§ **WORK TO BE COMPLETED**
Repeat the data from the line containing "Describe the element at coordinates (442, 305)" through the line containing "как только первая", word for word, and nothing else.

§ **INFORMATION SUPPLIED**

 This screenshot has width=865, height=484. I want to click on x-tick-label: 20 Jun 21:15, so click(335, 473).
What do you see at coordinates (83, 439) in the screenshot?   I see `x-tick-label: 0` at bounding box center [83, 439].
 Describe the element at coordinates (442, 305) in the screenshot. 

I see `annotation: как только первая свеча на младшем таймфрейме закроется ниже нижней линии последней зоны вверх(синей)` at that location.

==

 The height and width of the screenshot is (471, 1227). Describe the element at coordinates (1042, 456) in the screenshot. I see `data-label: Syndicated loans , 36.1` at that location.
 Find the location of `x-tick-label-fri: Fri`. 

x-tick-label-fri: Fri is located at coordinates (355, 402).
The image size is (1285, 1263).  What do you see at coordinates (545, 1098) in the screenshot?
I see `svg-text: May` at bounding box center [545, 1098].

==

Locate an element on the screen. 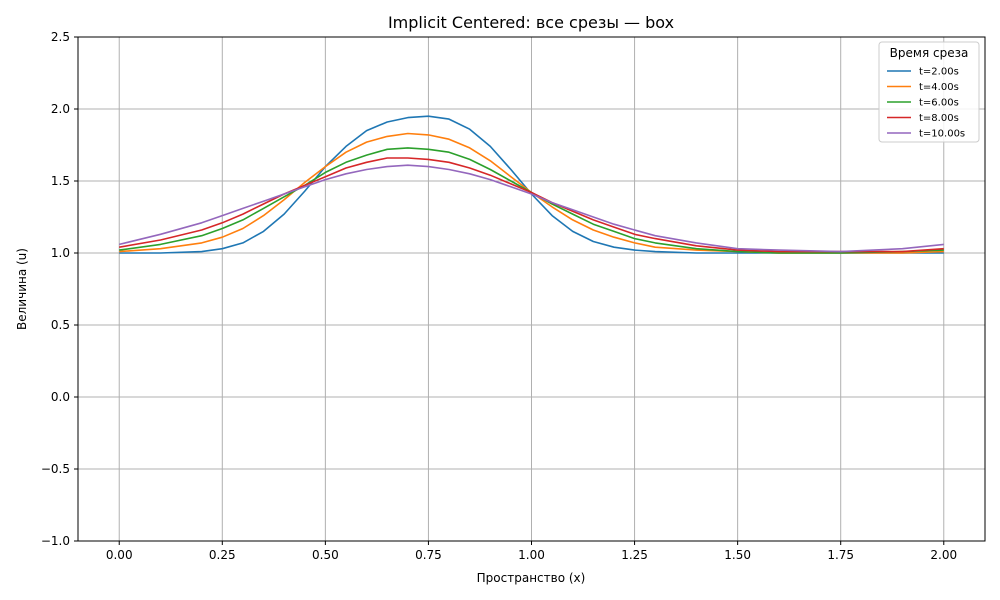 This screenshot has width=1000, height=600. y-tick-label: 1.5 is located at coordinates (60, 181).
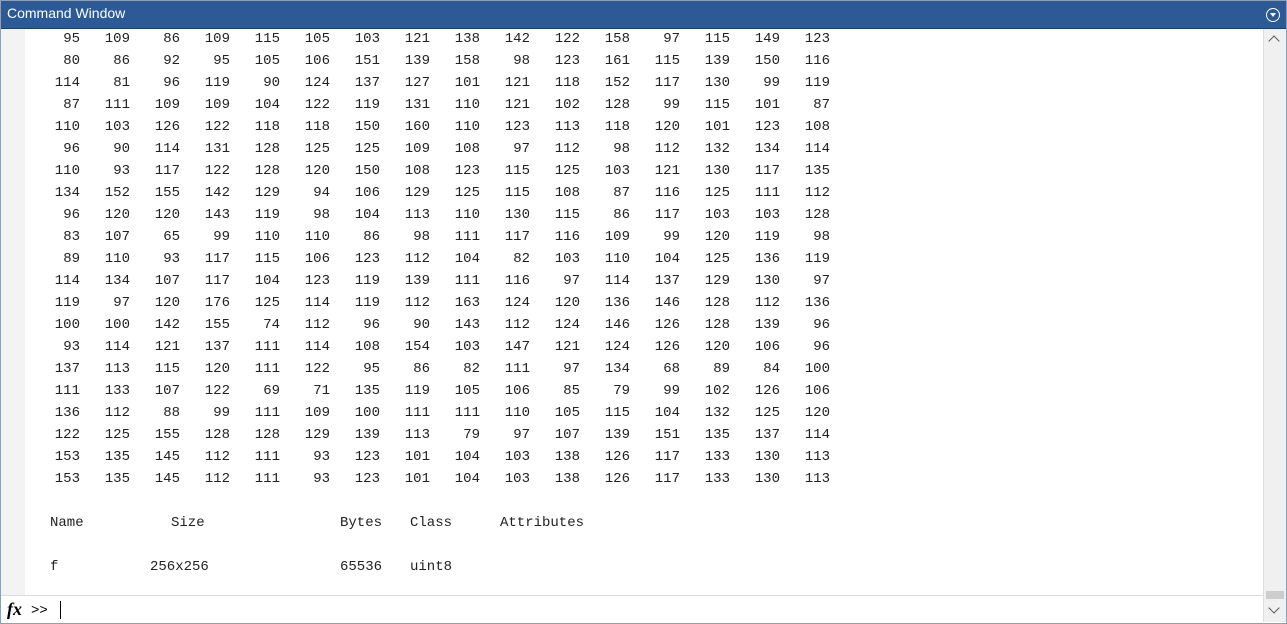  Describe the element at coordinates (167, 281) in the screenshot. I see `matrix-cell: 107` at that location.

§ **FINISHED TASK**
 Describe the element at coordinates (442, 305) in the screenshot. 

I see `annotation: как только первая свеча на младшем таймфрейме закроется ниже нижней линии последней зоны вверх(синей)` at that location.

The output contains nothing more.